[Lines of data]
_ _ _ _

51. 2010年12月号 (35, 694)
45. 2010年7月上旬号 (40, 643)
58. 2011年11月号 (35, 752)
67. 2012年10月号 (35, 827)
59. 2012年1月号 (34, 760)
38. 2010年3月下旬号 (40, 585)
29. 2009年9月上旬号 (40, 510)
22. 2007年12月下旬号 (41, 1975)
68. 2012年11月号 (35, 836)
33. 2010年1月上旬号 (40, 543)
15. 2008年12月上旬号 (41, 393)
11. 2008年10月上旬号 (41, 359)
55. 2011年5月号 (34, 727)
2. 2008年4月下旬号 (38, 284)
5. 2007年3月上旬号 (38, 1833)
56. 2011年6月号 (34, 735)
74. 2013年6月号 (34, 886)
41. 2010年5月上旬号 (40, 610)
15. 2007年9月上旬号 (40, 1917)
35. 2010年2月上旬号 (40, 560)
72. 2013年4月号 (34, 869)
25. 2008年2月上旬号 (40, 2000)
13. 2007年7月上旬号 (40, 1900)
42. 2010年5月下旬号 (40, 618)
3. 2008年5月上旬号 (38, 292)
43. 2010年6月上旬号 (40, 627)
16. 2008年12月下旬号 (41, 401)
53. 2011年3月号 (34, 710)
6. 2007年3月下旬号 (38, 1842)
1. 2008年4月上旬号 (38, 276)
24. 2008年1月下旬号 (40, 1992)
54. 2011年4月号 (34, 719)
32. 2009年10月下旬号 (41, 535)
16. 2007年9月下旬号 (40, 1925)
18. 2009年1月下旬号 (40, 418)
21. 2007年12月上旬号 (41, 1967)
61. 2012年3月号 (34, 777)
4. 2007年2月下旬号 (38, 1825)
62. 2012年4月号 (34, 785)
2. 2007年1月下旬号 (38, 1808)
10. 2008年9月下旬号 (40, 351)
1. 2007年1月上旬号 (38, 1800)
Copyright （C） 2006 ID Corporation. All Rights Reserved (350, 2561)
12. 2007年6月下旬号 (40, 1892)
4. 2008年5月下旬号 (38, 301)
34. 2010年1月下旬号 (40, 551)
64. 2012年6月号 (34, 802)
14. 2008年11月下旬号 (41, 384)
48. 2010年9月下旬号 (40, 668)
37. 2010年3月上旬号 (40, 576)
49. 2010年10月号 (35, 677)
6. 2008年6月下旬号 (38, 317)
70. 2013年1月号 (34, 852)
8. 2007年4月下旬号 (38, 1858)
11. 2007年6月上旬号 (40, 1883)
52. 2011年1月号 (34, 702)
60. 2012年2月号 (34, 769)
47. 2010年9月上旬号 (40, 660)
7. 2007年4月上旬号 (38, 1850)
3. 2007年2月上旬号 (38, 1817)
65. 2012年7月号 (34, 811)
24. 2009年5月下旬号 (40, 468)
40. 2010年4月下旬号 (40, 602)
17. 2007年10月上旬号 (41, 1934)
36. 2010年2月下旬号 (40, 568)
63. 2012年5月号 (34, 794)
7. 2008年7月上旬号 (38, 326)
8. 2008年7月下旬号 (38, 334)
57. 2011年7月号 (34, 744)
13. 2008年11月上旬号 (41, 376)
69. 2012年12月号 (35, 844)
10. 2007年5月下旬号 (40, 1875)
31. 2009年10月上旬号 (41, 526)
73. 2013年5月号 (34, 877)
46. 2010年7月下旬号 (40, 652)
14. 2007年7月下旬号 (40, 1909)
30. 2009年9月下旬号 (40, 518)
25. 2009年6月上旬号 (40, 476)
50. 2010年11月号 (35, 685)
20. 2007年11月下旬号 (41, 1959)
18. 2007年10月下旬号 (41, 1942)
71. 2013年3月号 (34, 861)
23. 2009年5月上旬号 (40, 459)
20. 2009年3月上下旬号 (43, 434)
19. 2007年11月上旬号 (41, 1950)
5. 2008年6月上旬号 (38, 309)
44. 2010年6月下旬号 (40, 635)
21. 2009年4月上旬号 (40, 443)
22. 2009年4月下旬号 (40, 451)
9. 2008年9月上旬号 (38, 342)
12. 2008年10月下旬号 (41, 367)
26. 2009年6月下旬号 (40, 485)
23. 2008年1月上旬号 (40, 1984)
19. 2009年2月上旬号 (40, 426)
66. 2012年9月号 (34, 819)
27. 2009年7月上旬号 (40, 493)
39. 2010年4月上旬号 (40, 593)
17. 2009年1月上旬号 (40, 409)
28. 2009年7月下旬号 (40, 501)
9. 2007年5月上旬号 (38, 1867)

_ _ _ _

Locate each line in the material above that contains the string "Reserved", treating uppercase and lowercase as different, and copy every such line.

** Written response **
Copyright （C） 2006 ID Corporation. All Rights Reserved (350, 2561)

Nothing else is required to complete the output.